== GOAL OF THE EXERCISE ==
All lines before the one containing "This screenshot has height=914, width=1316.", plus that line itself, are to be printed exactly as they appear below.

== MATERIAL SUPPLIED ==
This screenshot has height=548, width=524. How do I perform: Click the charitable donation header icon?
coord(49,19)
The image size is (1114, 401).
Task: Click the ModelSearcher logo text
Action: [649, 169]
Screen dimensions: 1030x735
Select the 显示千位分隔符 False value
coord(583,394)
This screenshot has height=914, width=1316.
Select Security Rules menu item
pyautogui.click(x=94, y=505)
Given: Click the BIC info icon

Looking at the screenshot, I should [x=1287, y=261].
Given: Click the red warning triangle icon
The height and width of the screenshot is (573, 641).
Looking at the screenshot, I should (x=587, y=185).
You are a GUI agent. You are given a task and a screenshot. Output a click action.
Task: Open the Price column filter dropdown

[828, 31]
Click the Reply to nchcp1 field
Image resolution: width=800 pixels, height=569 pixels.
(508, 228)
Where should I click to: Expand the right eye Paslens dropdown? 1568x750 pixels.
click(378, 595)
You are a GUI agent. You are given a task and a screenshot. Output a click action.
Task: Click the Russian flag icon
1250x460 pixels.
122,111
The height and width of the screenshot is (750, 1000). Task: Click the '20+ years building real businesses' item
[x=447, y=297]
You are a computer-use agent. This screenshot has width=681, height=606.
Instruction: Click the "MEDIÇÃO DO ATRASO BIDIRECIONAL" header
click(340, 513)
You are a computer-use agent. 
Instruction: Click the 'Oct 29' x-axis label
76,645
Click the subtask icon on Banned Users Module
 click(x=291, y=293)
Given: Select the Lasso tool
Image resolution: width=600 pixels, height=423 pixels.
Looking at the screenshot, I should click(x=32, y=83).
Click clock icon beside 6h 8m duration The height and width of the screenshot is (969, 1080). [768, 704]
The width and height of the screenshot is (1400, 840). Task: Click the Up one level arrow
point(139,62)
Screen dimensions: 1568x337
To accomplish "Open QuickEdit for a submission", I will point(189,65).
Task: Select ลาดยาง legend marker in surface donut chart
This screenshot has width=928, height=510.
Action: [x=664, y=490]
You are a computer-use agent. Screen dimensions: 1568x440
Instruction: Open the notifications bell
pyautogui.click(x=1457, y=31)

== WRITTEN RESPONSE ==
This screenshot has height=548, width=524. How do I perform: Click the charitable donation header icon?
coord(49,19)
The image size is (1114, 401).
Task: Click the ModelSearcher logo text
Action: [649, 169]
Screen dimensions: 1030x735
Select the 显示千位分隔符 False value
coord(583,394)
This screenshot has height=914, width=1316.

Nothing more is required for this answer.